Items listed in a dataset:
━━━

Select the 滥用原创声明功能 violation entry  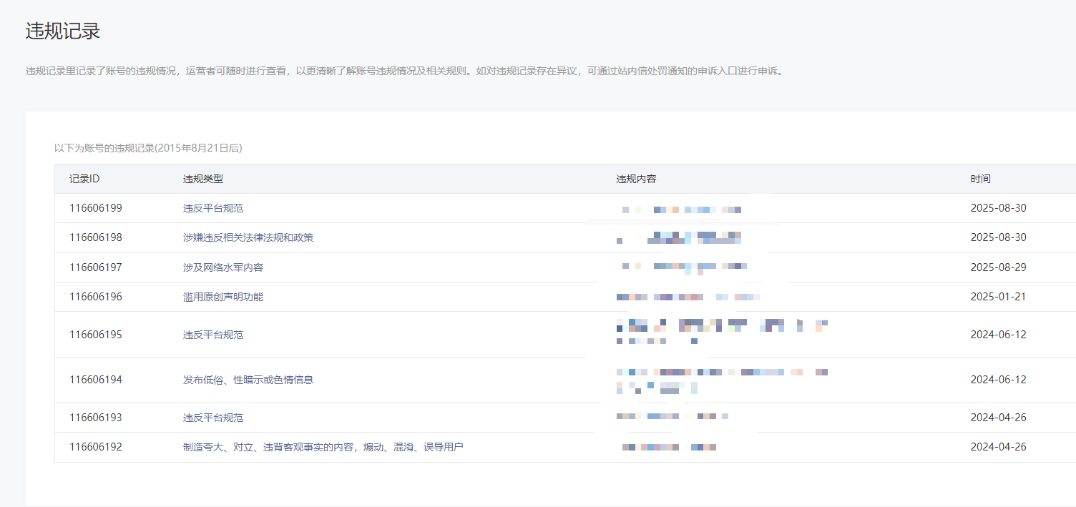[223, 297]
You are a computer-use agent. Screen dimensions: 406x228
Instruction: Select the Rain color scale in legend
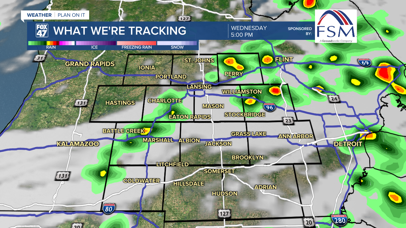coord(51,43)
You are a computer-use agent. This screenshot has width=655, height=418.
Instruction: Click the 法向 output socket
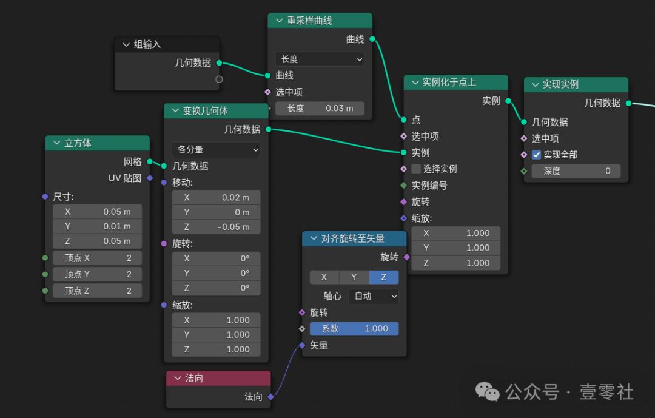click(269, 398)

━━━

Some lines above contain the word "agent". Copy each of them.

**Reply:**
You are a computer-use agent. Screen dimensions: 406x228
You are a computer-use agent. This screenshot has width=655, height=418.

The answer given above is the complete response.